Claude s’est retrouvé le pied pris dans une boucle formée par le cordage, il a été soulevé quand elle s’est tendue, entraîné par-dessus bord. Les autres sur le bateau l’ont vu réapparaître un moment à la surface avant qu’il ne soit entraîné par le fond. Le temps que l’on arrête le bateau, que l’on fasse machine-arrière et que l’on remonte les derniers casiers filés et il était bien entendu beaucoup trop tard pour tenter de le ranimer.
Je suis allé à la messe d’enterrement. Nous étions devant l’église à attendre que la cérémonie débute quand quelqu’un s’est retourné et a dit : « Regardez, c’est la mère de Claude qui arrive ! » La mère du jeune pêcheur mort avait décidé de porter sa plus belle robe : sa robe de mariée bretonne, brodée, toute de velours noir et rouge, et sur sa tête, la petite coiffe carrée de la région d’Auray. Sa fierté, le contraste éclatant entre la célébration de la mort et le symbole de vie de cette robe resplendissant involontairement d’une identité culturelle longtemps ridiculisée comme celle d’éternels perdants, tout cela ajoutait à la dimension tragique de la situation présente. Le prêtre, le Recteur comme on dit dans les îles, venait d’arriver à Houat, et se trouvait dans la position difficile de succéder à un autre qui avait été très aimé. Il entama son homélie : monocorde, indifférente, bureaucratique, et j’ai assisté là à un événement dont je n’ai connu dans ma vie qu’une instance unique : une rébellion dans un lieu de culte. Les femmes restèrent silencieuses mais devant ces « Dieu a rappelé l’un de siens… ses desseins sont impénétrables… c’est la vie… c’est comme ça et pas autrement… », les hommes se mirent à murmurer d’abord, puis à gronder ensuite, dans la petite église en deuil d’un village au milieu de la mer.
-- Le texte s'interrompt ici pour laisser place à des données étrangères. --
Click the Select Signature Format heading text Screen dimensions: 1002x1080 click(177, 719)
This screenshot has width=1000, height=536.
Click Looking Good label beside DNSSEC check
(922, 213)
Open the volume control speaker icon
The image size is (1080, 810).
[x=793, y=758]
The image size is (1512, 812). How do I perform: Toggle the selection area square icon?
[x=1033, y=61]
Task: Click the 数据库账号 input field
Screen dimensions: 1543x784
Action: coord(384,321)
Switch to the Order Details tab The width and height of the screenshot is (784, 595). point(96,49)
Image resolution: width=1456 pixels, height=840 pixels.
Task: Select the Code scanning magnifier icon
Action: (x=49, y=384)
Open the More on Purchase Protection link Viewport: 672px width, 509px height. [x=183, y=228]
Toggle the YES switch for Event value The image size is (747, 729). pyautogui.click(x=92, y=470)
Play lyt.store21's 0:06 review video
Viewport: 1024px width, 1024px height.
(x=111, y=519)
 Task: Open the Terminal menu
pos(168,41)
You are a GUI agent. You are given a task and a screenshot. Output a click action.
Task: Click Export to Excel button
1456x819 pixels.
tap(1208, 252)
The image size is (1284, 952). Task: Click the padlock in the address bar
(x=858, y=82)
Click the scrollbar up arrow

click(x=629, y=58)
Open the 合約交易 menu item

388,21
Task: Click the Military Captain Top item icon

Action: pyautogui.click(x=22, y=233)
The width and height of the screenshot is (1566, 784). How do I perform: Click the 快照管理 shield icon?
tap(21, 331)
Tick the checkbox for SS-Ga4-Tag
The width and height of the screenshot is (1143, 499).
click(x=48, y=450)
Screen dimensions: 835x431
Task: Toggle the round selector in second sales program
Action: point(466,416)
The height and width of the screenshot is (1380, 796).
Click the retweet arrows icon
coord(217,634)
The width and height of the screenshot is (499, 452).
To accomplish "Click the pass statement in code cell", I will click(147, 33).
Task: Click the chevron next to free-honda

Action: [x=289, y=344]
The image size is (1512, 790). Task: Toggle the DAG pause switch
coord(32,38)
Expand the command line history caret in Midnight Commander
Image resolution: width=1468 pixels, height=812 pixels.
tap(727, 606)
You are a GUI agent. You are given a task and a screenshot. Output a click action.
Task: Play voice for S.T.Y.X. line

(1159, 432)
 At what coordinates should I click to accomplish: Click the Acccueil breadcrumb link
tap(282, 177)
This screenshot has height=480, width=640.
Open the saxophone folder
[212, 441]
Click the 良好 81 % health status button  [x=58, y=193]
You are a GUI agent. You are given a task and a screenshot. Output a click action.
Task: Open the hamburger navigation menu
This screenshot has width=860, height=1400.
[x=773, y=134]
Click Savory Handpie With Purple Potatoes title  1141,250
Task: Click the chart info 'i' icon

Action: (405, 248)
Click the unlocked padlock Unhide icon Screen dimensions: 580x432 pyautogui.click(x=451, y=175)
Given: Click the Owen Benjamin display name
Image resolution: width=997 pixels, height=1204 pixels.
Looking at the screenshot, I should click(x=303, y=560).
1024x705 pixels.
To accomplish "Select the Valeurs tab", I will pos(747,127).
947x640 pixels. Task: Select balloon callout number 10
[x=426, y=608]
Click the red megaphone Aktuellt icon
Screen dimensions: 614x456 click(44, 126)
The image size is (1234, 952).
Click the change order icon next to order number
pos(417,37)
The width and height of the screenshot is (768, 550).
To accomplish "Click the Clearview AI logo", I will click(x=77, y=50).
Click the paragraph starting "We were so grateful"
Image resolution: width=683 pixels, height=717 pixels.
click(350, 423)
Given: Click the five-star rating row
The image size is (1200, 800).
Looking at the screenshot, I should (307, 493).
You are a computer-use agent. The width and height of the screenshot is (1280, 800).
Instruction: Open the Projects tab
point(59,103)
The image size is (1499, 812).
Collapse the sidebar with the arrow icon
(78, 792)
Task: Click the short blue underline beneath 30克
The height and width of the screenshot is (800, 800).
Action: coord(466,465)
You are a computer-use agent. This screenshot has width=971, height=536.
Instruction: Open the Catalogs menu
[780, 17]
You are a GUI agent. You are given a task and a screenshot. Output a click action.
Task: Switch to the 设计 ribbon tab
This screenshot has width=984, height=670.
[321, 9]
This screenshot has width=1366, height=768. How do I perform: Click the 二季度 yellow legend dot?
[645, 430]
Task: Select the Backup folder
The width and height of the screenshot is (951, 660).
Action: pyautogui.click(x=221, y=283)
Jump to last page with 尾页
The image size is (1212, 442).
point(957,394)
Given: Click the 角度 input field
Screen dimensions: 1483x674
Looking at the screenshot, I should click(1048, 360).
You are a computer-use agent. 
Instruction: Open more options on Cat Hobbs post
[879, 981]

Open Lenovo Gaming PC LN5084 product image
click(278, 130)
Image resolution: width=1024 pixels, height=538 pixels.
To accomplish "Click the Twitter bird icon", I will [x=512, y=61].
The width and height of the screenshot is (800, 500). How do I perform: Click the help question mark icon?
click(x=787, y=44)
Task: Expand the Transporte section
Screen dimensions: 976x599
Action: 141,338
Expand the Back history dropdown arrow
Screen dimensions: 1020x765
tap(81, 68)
À la sortie, les conversations allaient bon train : « C’est vraiment ça qu’il faut dire ? Devant tant d’injustice ! Et de si petits enfants ! » Je découvrais la vie de pêcheur. Dans les semaines qui suivirent, je commencerais d’y participer. C’était bien autre chose que la vie sur les bancs d’école, de faculté. Mais c’est cela que je voulais découvrir, et c’est cela que je découvrais : la vie difficile des gens ordinaires, loin des forteresses construites pour s’en défendre. Au bout de quinze mois durant lesquels j’avais fait bouger mon corps à satiété, comme je l’avais souhaité sur le divan du psychanalyste, une autre envie me venait : celle de témoigner.